According to new analysis of the impact of the pandemic on cancer outcomes by Public Health Scotland, cancer deaths in 2020 were in line with expected and long-term trends.
Cancer charities have welcomed the news, but warned the pandemic may have a delayed impact that has yet to appear in mortality data.
NHS staff shortages are causing longer waiting times for diagnosis and treatment, said Cancer Research UK. Macmillan Cancer Support said the pandemic has led to a risk of people dying at home without proper support.
Some 16,184 people died of cancer in Scotland in 2020, excluding non-melanoma skin cancers.
While the number of cancer deaths has increased in the past decade, the risk of dying from cancer has fallen by 11 per cent. This is due to an ageing population, PHS said, as older people are more likely to develop cancer.
Cancer Research UK (CRUK) warned the impact of the pandemic may not be seen for years to come.
“We’re worried the devastating impact of the pandemic could see survival go backwards for the first time,” said David Ferguson, CRUK public affairs manager in Scotland.
"However, we might not see this reflected in the data for several years as delays in diagnosis and treatment due to the pandemic won’t have an immediate impact on deaths.
“For many common cancers, the chance of successful treatment increases significantly when the disease is diagnosed at an early stage, so it’s essential the NHS has the capacity and workforce to test and diagnose cancer.
“Staff shortages are making it more difficult for the NHS to improve earlier diagnosis. A clear road map on exactly how workforce gaps will be tackled is urgently needed.
"Investment is also needed for the right equipment so the NHS can clear backlogs, speed up diagnosis and give cancer patients the best chance of more time with their loved ones.”
The report also found little impact on the difference between cancer mortality rates in the most and least deprived areas.

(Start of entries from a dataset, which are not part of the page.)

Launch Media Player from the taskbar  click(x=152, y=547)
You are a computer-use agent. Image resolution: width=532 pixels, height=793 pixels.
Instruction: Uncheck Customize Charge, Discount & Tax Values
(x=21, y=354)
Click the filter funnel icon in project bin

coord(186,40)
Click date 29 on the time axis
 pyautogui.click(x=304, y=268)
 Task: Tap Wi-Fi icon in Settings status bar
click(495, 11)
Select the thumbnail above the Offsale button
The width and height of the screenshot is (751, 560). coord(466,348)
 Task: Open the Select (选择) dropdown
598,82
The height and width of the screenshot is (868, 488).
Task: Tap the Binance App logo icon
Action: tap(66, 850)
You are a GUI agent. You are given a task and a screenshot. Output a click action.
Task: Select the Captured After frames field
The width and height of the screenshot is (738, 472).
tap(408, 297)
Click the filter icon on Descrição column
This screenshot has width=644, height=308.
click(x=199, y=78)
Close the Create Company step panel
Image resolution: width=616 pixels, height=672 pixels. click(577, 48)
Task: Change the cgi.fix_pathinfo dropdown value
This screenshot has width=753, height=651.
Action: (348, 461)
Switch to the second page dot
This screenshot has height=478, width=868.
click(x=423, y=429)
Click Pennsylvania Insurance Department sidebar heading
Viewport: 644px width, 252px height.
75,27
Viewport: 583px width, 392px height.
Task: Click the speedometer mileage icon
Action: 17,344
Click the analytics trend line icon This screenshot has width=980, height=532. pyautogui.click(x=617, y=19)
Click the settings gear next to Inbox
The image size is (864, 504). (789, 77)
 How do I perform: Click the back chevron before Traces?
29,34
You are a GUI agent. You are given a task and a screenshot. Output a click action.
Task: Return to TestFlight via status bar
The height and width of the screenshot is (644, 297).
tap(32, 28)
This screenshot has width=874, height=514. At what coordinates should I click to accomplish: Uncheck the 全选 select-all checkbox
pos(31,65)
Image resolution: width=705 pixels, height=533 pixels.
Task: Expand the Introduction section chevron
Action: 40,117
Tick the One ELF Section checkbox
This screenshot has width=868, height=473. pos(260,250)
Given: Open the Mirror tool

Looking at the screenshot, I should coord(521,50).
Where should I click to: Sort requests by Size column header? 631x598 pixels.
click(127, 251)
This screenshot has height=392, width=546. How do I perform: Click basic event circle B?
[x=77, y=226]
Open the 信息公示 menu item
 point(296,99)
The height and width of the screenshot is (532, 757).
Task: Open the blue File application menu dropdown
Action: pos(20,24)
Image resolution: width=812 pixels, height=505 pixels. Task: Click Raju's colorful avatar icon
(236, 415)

In 2020, the mortality rate for all cancers combined was 74 per cent higher in the most deprived areas compared to the least deprived, while in 2016-19 on average this was 79 per cent higher.
Janice Preston, Macmillan’s Head of Partnerships in Scotland, said it was “very concerning” to see death rates that are so much higher in deprived communities.
"We need to understand the complex factors behind this and see action taken urgently to combat it,” she said.
"This must include having the right workforce in place to get people diagnosed as early as possible, as well as to ensure the right support is available for people during and after treatment.”
The effect of the pandemic on cancer mortality is complex, the report notes, and may not appear immediately.
Dr Helen Rippon, chief executive of Edinburgh-based charity Worldwide Cancer Research, said: “It’s immensely encouraging to see that a person’s overall risk of dying from cancer in Scotland continues to fall, like it has done for the last ten years or more.
"This is real testament to the power of discovery research, starting new cancer cures, and saving the lives of so many people today.”